(YOUR TASK) Output the entries below unchanged, except for the pictures.

===

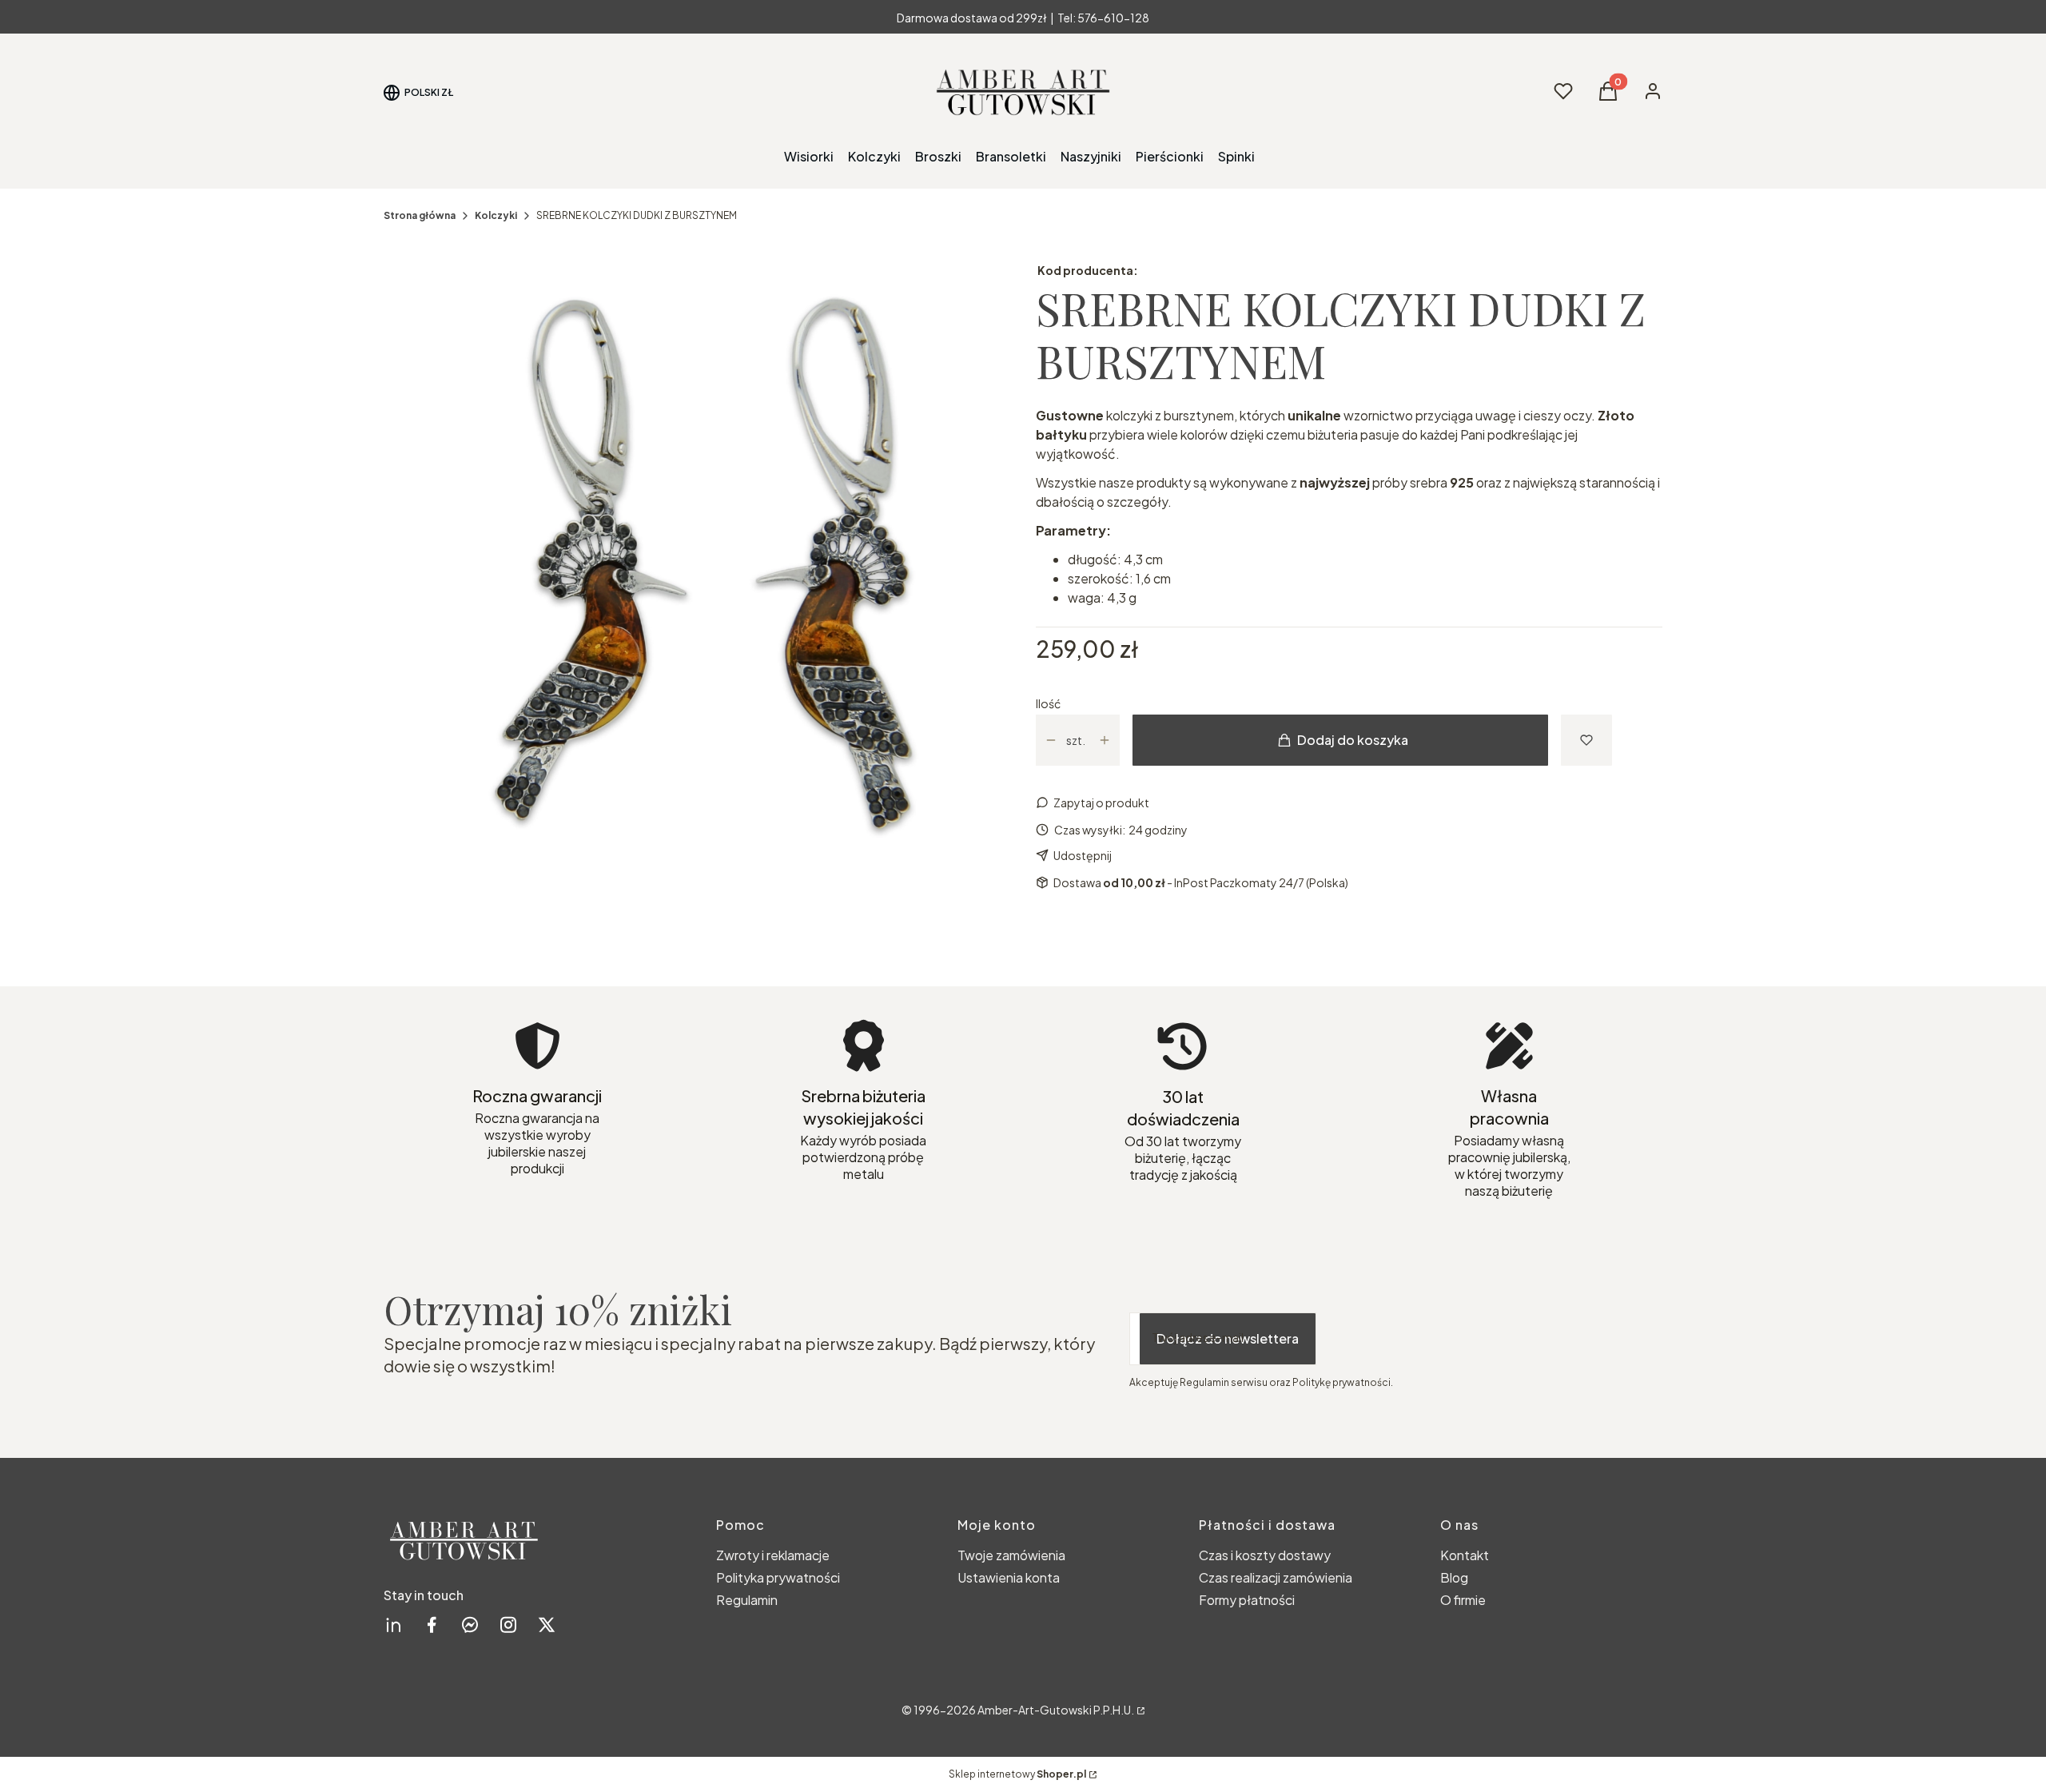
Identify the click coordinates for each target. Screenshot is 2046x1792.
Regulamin (747, 1599)
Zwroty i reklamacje (773, 1555)
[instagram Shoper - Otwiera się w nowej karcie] (508, 1625)
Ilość (1048, 703)
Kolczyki (496, 215)
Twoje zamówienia (1011, 1555)
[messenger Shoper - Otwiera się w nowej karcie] (470, 1625)
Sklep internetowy (1017, 1774)
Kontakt (1464, 1555)
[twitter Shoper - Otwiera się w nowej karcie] (546, 1625)
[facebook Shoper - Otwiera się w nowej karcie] (431, 1625)
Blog (1454, 1577)
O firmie (1463, 1599)
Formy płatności (1247, 1599)
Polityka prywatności (778, 1577)
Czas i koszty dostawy (1265, 1555)
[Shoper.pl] (1139, 1709)
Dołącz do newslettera (1227, 1338)
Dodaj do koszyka (1352, 739)
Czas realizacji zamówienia (1275, 1577)
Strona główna (420, 215)
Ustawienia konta (1008, 1577)
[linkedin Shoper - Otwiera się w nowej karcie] (393, 1625)
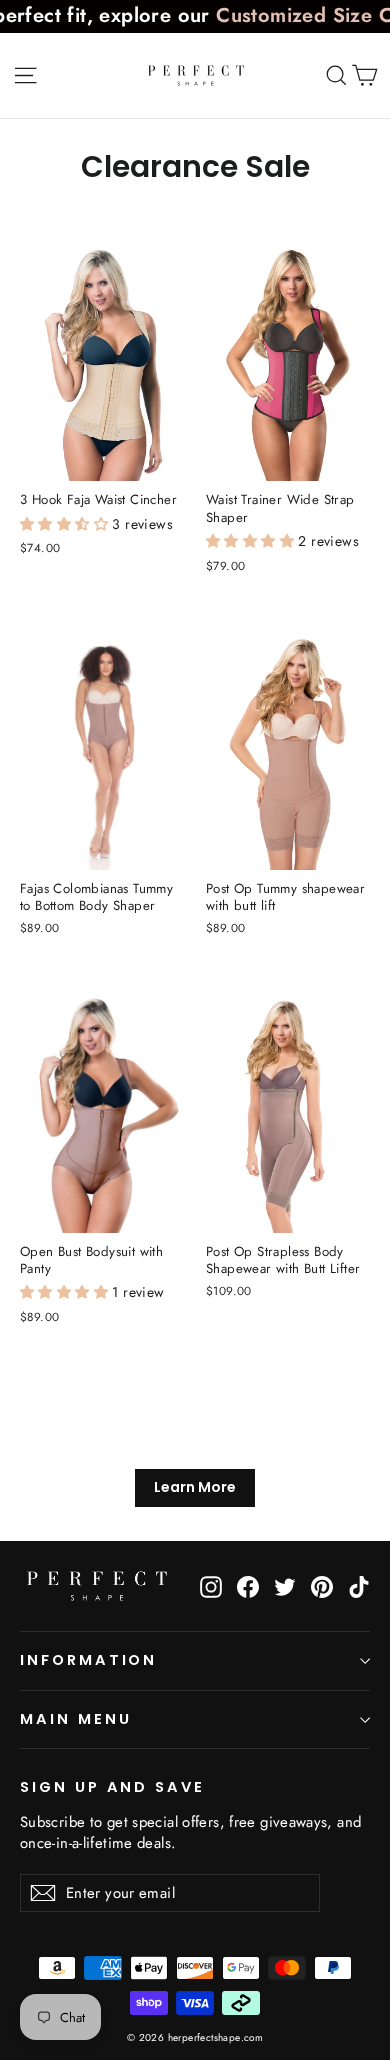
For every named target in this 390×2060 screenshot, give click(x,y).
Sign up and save (112, 1787)
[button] (66, 524)
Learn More (195, 1487)
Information (88, 1660)
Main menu (75, 1719)
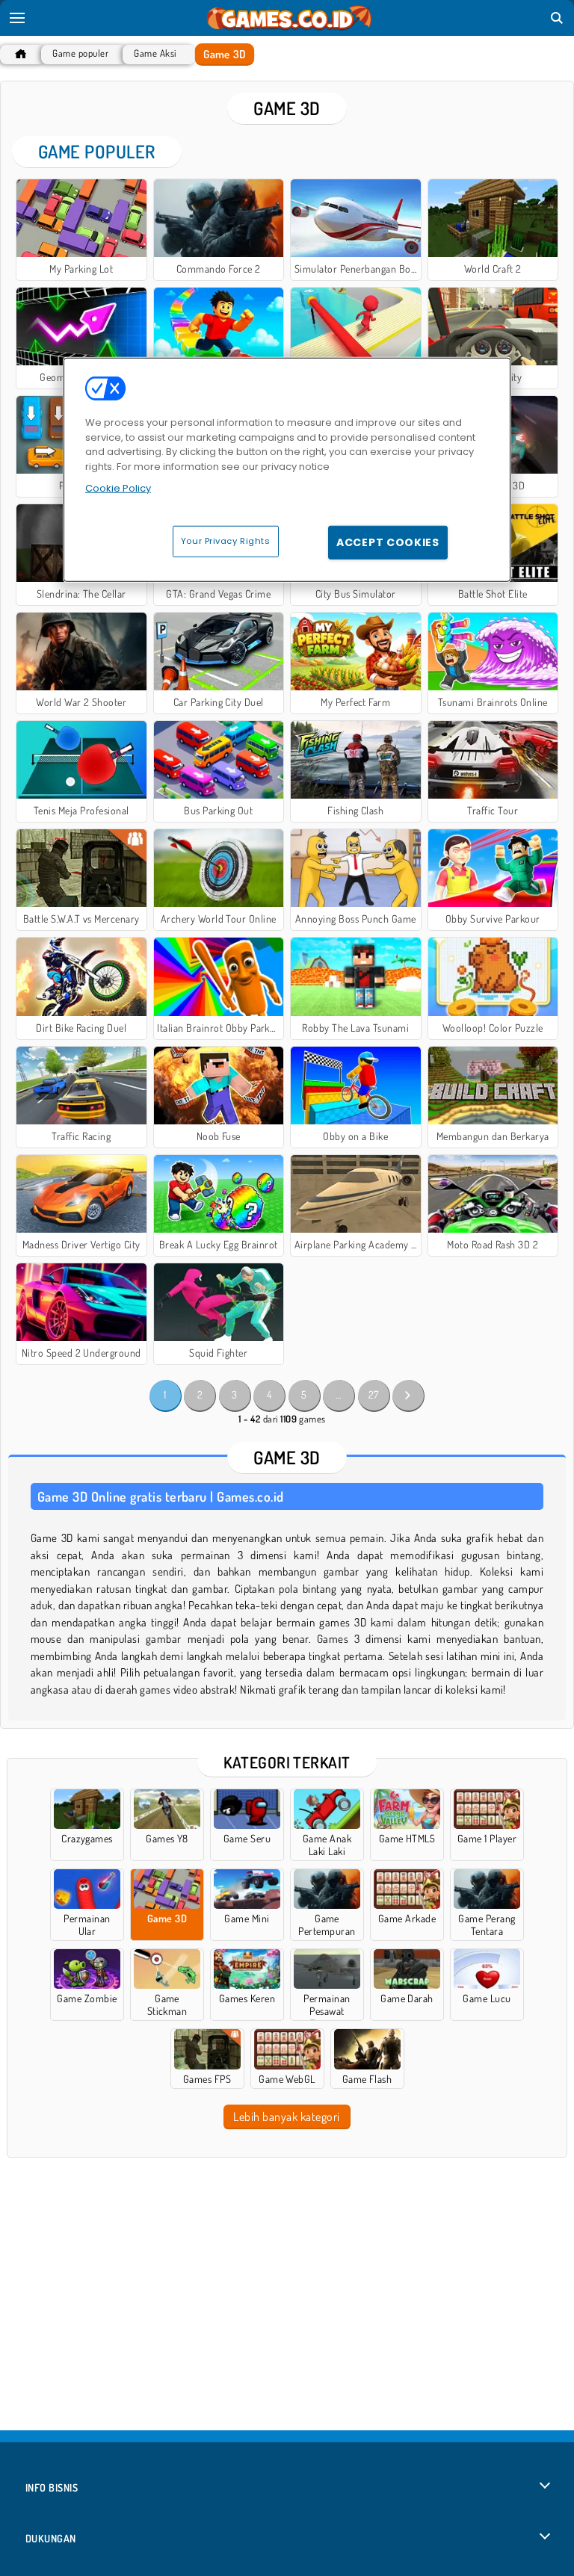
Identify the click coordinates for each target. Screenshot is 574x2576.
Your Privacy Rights (226, 540)
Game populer (80, 53)
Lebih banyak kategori (286, 2116)
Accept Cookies (387, 541)
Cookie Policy (118, 488)
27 (373, 1394)
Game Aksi (155, 53)
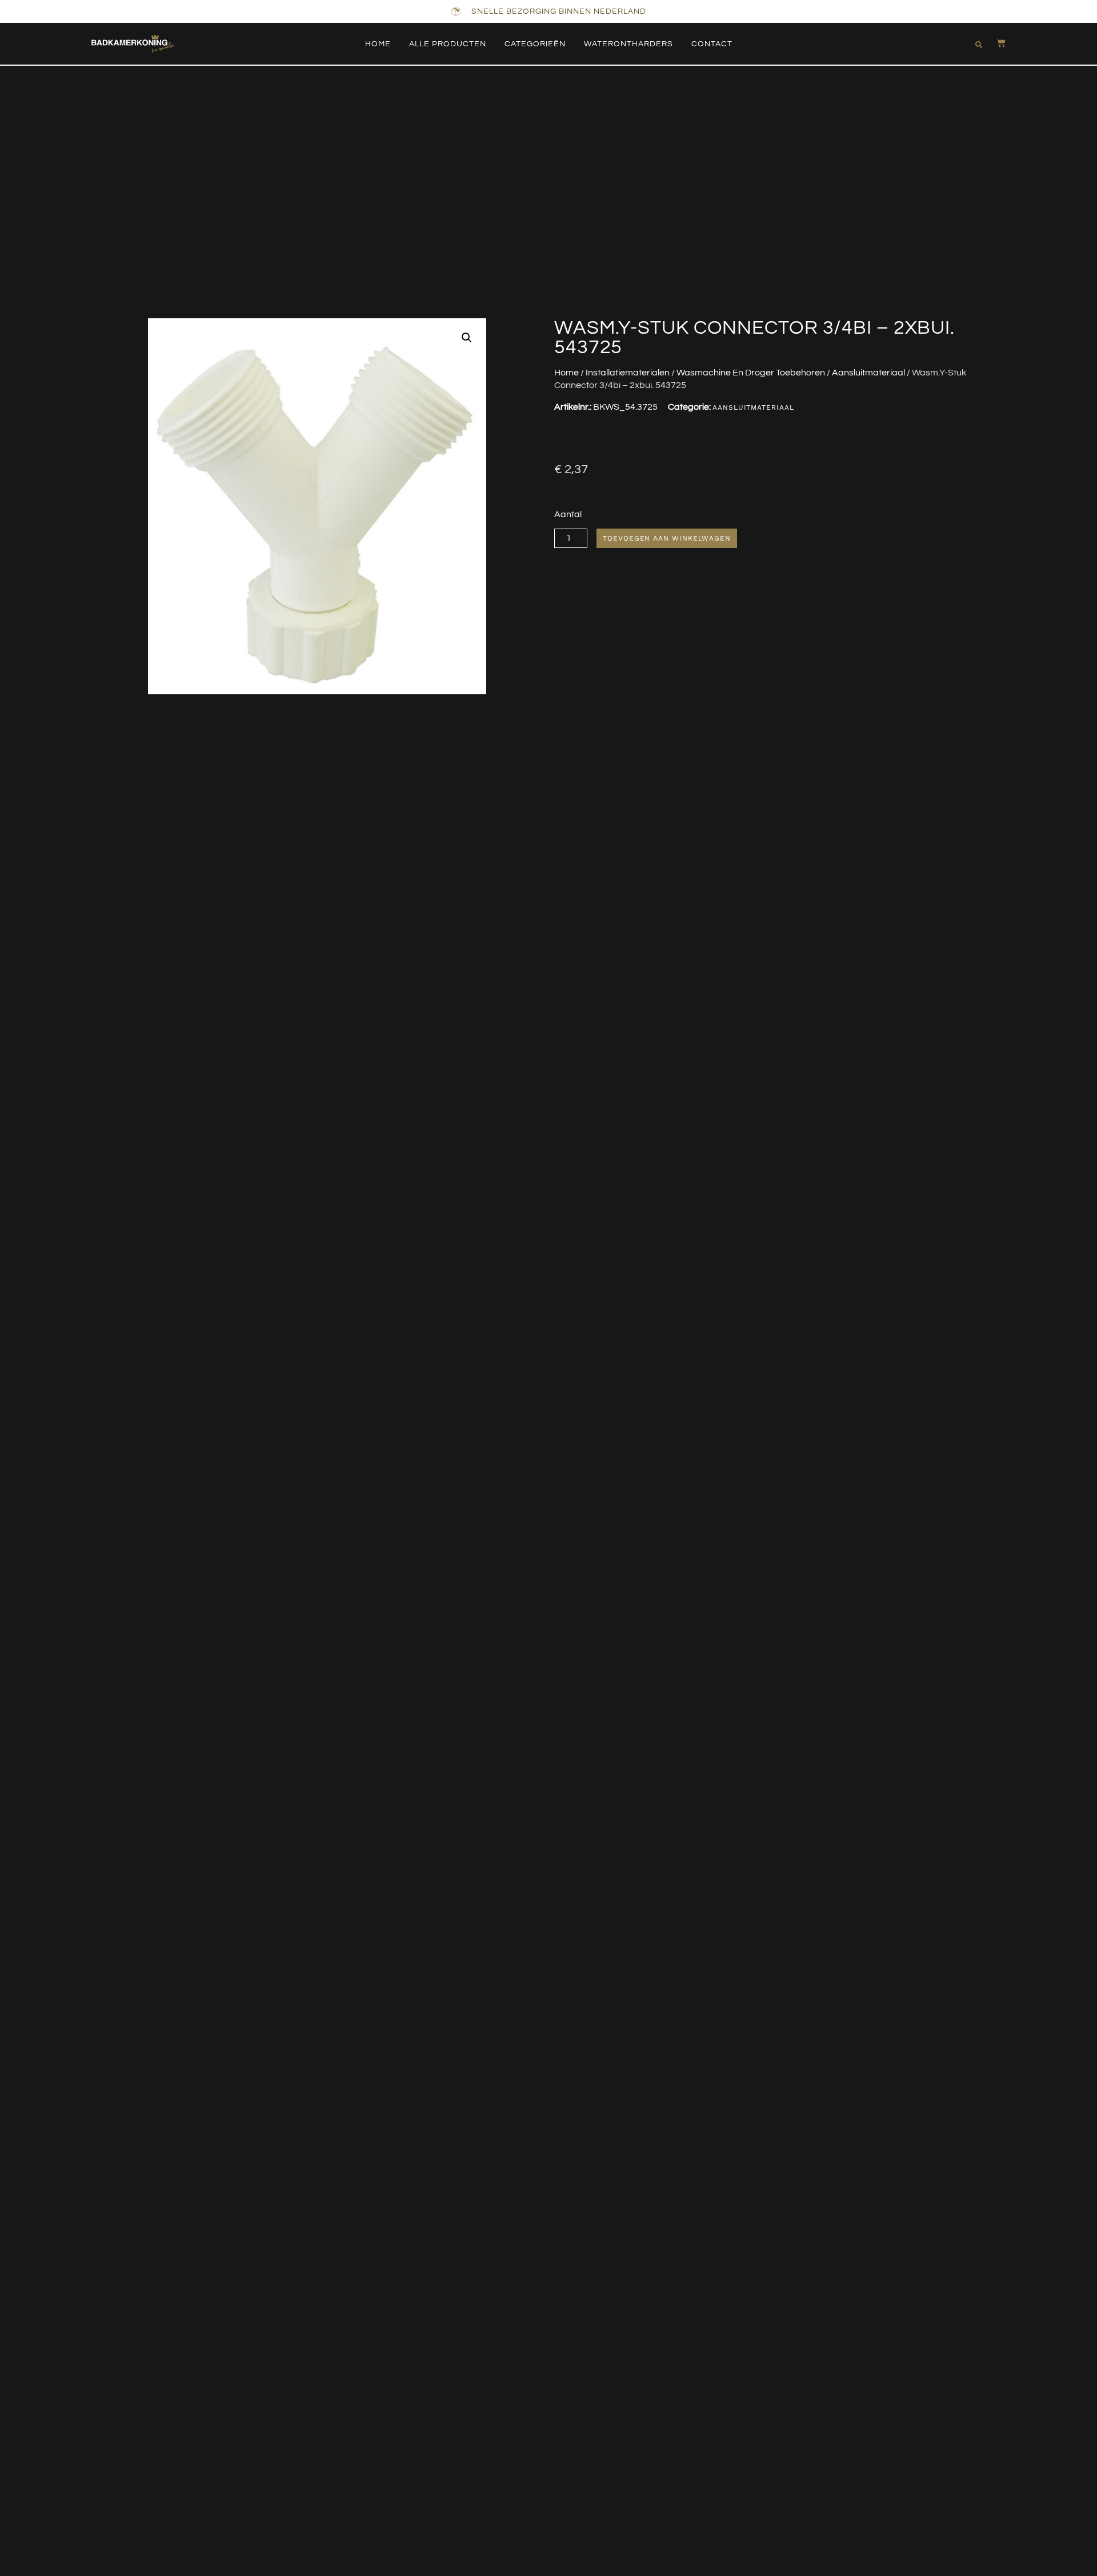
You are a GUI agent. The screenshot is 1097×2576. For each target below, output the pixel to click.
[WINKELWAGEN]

===

(SOLVED EXERCISE)
Identify the click coordinates for each target. Screenshot is 2046x1792.
Regulamin (747, 1599)
Zwroty i reklamacje (773, 1555)
[instagram Shoper - Otwiera się w nowej karcie] (508, 1625)
Ilość (1048, 703)
Kolczyki (496, 215)
Twoje zamówienia (1011, 1555)
[messenger Shoper - Otwiera się w nowej karcie] (470, 1625)
Sklep internetowy (1017, 1774)
Kontakt (1464, 1555)
[twitter Shoper - Otwiera się w nowej karcie] (546, 1625)
[facebook Shoper - Otwiera się w nowej karcie] (431, 1625)
Blog (1454, 1577)
O firmie (1463, 1599)
Formy płatności (1247, 1599)
Polityka prywatności (778, 1577)
Czas i koszty dostawy (1265, 1555)
[Shoper.pl] (1139, 1709)
Dołącz do newslettera (1227, 1338)
Dodaj do koszyka (1352, 739)
Czas realizacji zamówienia (1275, 1577)
Strona główna (420, 215)
Ustawienia konta (1008, 1577)
[linkedin Shoper - Otwiera się w nowej karcie] (393, 1625)
For every named target in this 390×2060 screenshot, give click(x,y).
Sign up and save (112, 1787)
[button] (66, 524)
Learn More (195, 1487)
Information (88, 1660)
Main menu (75, 1719)
Identify the click coordinates for each target. Screenshot is 574x2576.
Your Privacy Rights (226, 540)
Game populer (80, 53)
Lebih banyak kategori (286, 2116)
Accept Cookies (387, 541)
Cookie Policy (118, 488)
27 (373, 1394)
Game Aksi (155, 53)
You are a GUI agent. The screenshot is 1097×2576. For each target below, output the pixel to click.
[WINKELWAGEN]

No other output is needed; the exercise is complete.